Two observers look out the large paratroop door windows that are standard on all C-130J aircraft. This station has been enhanced on the HC-130J with mission lighting, upgraded communications, and a padded shelf under the window that holds binoculars or enables the observers to rest their arms while scanning during missions that can last as long as sixteen hours.
Outside, the HC-130J is easily recognizable with its large belly-mounted radar and fairing, elecro-optical/infrared, or EO/IR, system turret under the nose, and antennas for the aircraft’s multiple HF, UHF, and satellite-based radios on both the top and bottom of the fuselage.

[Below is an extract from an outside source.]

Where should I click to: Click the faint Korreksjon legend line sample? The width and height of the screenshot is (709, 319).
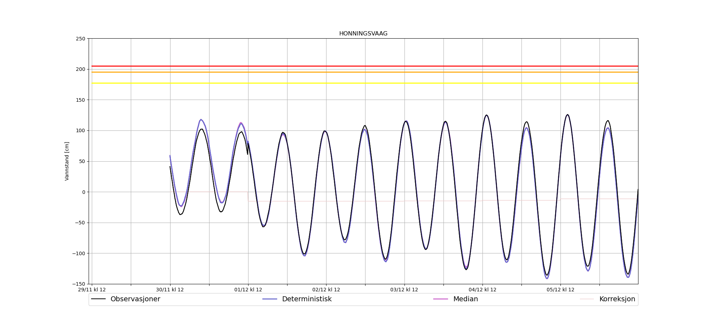point(587,299)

The mission kit is a stand-alone system that has been added to the baseline aircraft. It has its own computer-based integrated logistics support system and provides maintenance and operator technical manuals in digital format to allow for customer changes. The manuals are the source data for organizational-level maintenance and operations and include all safety recommendations. Training is conducted on-aircraft, in the classroom, and through individual computer-based training.
With the operational declaration for the HC-130Js, the 1970s-vintage HC-130H aircraft based at CGAS Elizabeth City have been reassigned. Two of the aircraft have been transferred to CGAS Clearwater, Florida. One aircraft will remain at the Coast Guard’s Aircraft Repair and Supply Center, co-located at Elizabeth City, to become a flying test bed for modifications and upgrades that are being considered for the newer HC-130Hs that will remain in the fleet for some time. The remaining two aircraft have been put into long-term temporary storage.
At the ceremony, Capt. Jim Martin, the last commander of the HC-130J APO, was awarded the Meritorious Service Medal for his work in bringing the HC-130J to full operational capability and in developing the test plan for the missionized aircraft.
In his closing remarks, Rábago gave the sea services’ highest praise to the APO. He turned to Martin and said, “Bravo Zulu* to you and your entire team.”
*Well done
Jeff Rhodes is the associate editor of Code One.